───── Extrait à lire

1981 fut une mystification. Une mystification qui a marché parce que les gens voulaient y croire. Et aujourd'hui, par la magie de la nostalgie, et tentant de profiter de la très mauvaise mémoire de l'opinion, on prétend nous repasser les plats refroidis et pas très ragoûtants. De Martine Aubry au Nouvel Observateur, toute la France boboïsée se répand en nostalgie. Mon dieu, que la fête était belle. Mon dieu, que le Panthéon était symbolique. Mon dieu, que Lang était beau. Cette nostalgie est compréhensible: après tout, vu de loin - et trente ans, c'est une distance - notre jeunesse est toujours un instant béni. Et puis en France on aime les fêtes, au point d'oublier ensuite ce qu'elles ont coûté. Mais surtout, 1981 n'a pas été perdu pour tout le monde. Pour un petit groupe de militants ce fut Bizance: grâce au "vieux" ils se sont vus tout à coup propulsés dans les palais de la République dans des charges fort lucratives dont ils ont fait leur carrière et leur fortune. Sans 1981 et le doigt magique de Mitterrand, Martine Aubry et Ségolène seraient probablement des obscurs haut-fonctionnaires dans un ministère, Mélenchon professeur de français quelque part en France et Cambadélis clochard sous un pont. Comment, dans ces conditions, ne pas être nostalgique ?
Oh, je sais que les nostalgiques m'expliqueront que tout n'est pas négatif dans le bilan de 1981. Qu'il y eut l'abolition de la peine de mort, la cinquième semaine de congés payés, les trente neuf heures, les augmentations de salaire... Ces nostalgiques ont raison: tout n'est pas négatif. Mais que pèsent ces petits progrès à côté des énormes reculs ? Parce que pour une Martine Aubry qui raconte ses charmants souvenirs, combien de français qui ont mangé de la vache enragé entre le chômage, la désindustrialisation, l'arbitraire des nouveaux potentats locaux, les services publics dégradés et privatisés ? Mai 1981 a laissé un souvenir enchanté à certains, mais la période 1981-93 mérite une évaluation un peu plus sérieuse que ces plaidoyers pro domo larmoyants.

──────────
───── Extrait des données

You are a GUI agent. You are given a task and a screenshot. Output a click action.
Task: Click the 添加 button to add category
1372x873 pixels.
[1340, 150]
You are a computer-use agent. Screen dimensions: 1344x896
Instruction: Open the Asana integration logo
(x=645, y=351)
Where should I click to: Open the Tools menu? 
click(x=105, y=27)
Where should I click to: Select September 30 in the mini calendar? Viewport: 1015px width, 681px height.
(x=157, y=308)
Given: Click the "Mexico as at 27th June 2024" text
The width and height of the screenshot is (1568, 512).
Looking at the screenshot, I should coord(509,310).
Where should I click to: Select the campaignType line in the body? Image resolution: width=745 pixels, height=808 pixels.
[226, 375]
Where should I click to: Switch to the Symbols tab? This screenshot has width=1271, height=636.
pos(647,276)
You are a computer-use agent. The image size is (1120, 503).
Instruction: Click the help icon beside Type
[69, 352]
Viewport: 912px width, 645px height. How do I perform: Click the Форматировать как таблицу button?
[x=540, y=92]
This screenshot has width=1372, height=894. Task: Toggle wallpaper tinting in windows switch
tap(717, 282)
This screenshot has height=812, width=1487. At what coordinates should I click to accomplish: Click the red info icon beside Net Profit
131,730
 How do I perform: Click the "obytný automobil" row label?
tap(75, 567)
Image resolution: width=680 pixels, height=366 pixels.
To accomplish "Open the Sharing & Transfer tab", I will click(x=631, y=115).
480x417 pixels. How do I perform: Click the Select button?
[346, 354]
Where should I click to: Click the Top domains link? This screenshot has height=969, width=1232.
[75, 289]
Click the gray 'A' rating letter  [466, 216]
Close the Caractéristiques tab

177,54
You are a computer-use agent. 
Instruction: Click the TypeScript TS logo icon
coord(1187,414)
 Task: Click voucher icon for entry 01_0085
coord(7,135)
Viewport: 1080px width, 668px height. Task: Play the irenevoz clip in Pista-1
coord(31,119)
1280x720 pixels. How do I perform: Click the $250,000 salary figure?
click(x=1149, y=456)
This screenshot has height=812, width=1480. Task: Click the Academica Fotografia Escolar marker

──────────

Objectifs:
a) D'après l'extrait, quel métier Mélenchon exercerait-il probablement sans 1981 ?
b) Modifiez le passage de l'extrait qui commence par les mots « Oh, je sais » et se termine par « pro domo larmoyants. », en y remplaçant « petits progrès » par « modestes avancées ».
Les entrées sont sans rapport avec l'extrait.

Réponses par tâche:
a) Il serait professeur de français quelque part en France.

b)
Oh, je sais que les nostalgiques m'expliqueront que tout n'est pas négatif dans le bilan de 1981. Qu'il y eut l'abolition de la peine de mort, la cinquième semaine de congés payés, les trente neuf heures, les augmentations de salaire... Ces nostalgiques ont raison: tout n'est pas négatif. Mais que pèsent ces modestes avancées à côté des énormes reculs ? Parce que pour une Martine Aubry qui raconte ses charmants souvenirs, combien de français qui ont mangé de la vache enragé entre le chômage, la désindustrialisation, l'arbitraire des nouveaux potentats locaux, les services publics dégradés et privatisés ? Mai 1981 a laissé un souvenir enchanté à certains, mais la période 1981-93 mérite une évaluation un peu plus sérieuse que ces plaidoyers pro domo larmoyants.